Six bottles had contained beer, the larger bottle vodka. They were all empty now. Filip Kedrov studied them, shaking each of the bottles in turn as if tuning a set of musical bells. Then he replaced each with exaggerated care on the bunk opposite his; a rank of brightly painted toy soldiers. Dead soldiers, he reminded himself, and giggled.

Nothing else to do, he justified his tipsiness to himself. Bloody nothing else to do but sit and wait, just as he had been doing for the past twenty-four hours. Good thing he'd brought the bottles, an even better thing that he'd stored the vodka and some cans down here on an earlier visit. It had been intended as overstocking, but… the cans were all empty, too. In the bunker's kitchen, in the metal sink. There had been nothing else to do.

He flopped onto his bunk, slightly theatrically, hands clasped behind his head, which commenced whirling and spinning disconcertingly. Keep your eyes open. He raised his knees gently. The room began to spin.

He sat up quickly.
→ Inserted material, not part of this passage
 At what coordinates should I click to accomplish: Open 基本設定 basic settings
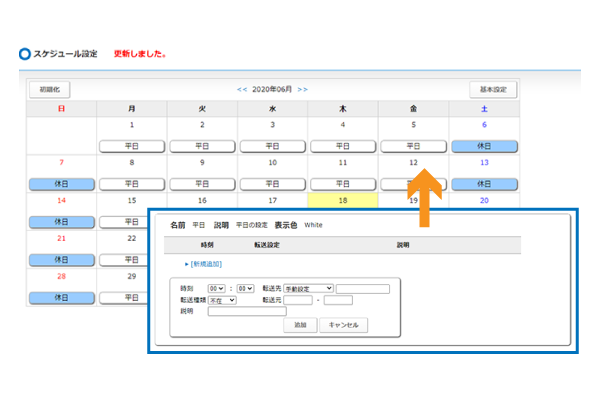pyautogui.click(x=493, y=90)
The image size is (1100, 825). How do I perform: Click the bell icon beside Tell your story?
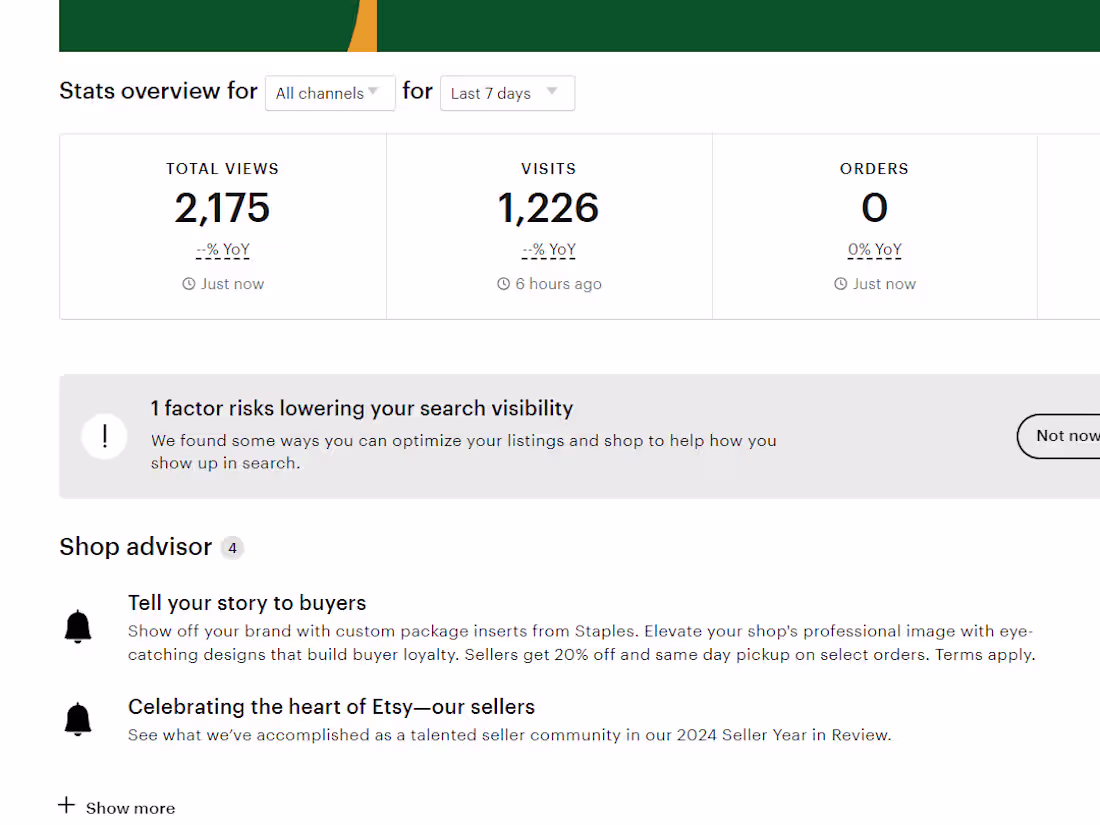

His head lurched, and he wanted to hold it but was forced to grip the edge of the bunk with both hands if he was not to become one of those dolls with rounded bases that rocked back and forth for whole minutes after a single touch. His head bung over his knees; he groaned. The sound washed away down the long, empty corridor of the room.

He should have known, should have known he would get drunk out of sheer boredom. He released the bunk and held his head softly. After he had cradled it for a time, he looked up slowly. The row of bottles remained still. The opposite bunk did not lurch. He swallowed the sickly saliva in his mouth, and his stomach remained at some distance below his throat. He sighed cautiously.
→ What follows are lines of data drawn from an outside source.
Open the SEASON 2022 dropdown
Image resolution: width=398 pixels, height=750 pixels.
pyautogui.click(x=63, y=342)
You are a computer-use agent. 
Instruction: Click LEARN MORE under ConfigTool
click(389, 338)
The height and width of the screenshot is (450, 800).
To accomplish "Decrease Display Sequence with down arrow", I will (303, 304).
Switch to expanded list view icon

All the drink had gone now, anyway. He focused slowly on the dial of his watch. Midmorning. Twenty-four hours had passed down there, two days since he had had Orlov send the last signal — well, almost two; a day and a half at least. They would be on their way now, coming for him. They had to come, didn't they? He felt certain they would, confident of the fact, and kicked his legs over the edge of the bunk like a child on a seawall. Soon he'd have to think about moving from here.

When?

Tomorrow would be early enough. It was difficult to decide, to imagine the distances, the time of their journey. But they wouldn't waste time, not with Thursday only two days away. And he had another hiding place, at the pickup point, the exact and agreed rendezvous. He would go there tomorrow. The helicopters would come in probably disguised as Russian machines — from where? Turkey, Afghanistan, more than a thousand miles away—

— Stop, stop it! He remembered why he had sought the drink's temporary oblivion. It was the fear of abandonment, the fear of huge distances, of a helicopter attempting that vast, hostile airspace. But he was indispensable, wasn't he? Indispensable.

Helicopters? One helicopter? Ridiculous!

Had they ever said helicopters? Had they? Well? Fool, fool, can't you remember? He pressed his hands against his temples, but he could not still the debate, could not squeeze certainty back into his head. Isolation, the sense of abandonment, welled up in him. Fool, fool — did they ever even mention helicopters? Isn't that what you supposed? Tears leaked from his squeezed-shut eyes. He slumped back against the cold wall, his hands loosely lifting and letting fall the material of the gray army blanket on which he sat. Then he let his head loll to one side, his cheek and ear and temple against the concrete, his posture magnifying his sobs. He could hear them, the great slobbering groans of a child sent to bed early. It had only been his dream, the helicopter; he had no authority for the idea whatsoever. It was Tuesday morning, and they would not come, not now. Cars, trucks, trains, would be too slow now… the moment was past when they would come.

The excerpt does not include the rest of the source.